### [ACTIVITY]
The required output is the exact sequence of lines from the line holding "Where should I click to: Click" to the end of the records, inclusive.

[[ SUPPLIED RECORDS open ]]

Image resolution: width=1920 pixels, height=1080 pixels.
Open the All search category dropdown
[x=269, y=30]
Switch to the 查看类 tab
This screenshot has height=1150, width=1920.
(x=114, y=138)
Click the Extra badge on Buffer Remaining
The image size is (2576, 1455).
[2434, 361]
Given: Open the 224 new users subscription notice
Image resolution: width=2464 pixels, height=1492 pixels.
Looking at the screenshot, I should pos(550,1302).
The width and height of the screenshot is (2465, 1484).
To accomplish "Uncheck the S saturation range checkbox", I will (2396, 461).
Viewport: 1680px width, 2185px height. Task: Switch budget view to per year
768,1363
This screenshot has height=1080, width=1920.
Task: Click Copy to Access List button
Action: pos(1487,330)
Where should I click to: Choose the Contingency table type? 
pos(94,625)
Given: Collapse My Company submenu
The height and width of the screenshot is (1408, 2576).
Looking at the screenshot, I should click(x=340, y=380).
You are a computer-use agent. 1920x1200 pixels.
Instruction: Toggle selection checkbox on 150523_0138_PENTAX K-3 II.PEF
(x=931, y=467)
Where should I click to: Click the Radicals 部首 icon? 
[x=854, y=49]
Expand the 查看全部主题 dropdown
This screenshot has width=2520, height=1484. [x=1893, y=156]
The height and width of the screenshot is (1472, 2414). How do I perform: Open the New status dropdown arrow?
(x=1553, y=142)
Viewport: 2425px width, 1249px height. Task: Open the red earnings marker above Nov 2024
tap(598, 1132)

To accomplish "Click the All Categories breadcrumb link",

[[ SUPPLIED RECORDS closed ]]

### [EXPECTED ANSWER]
Where should I click to: Click the Radicals 部首 icon? 
[x=854, y=49]
Expand the 查看全部主题 dropdown
This screenshot has width=2520, height=1484. [x=1893, y=156]
The height and width of the screenshot is (1472, 2414). How do I perform: Open the New status dropdown arrow?
(x=1553, y=142)
Viewport: 2425px width, 1249px height. Task: Open the red earnings marker above Nov 2024
tap(598, 1132)

To accomplish "Click the All Categories breadcrumb link",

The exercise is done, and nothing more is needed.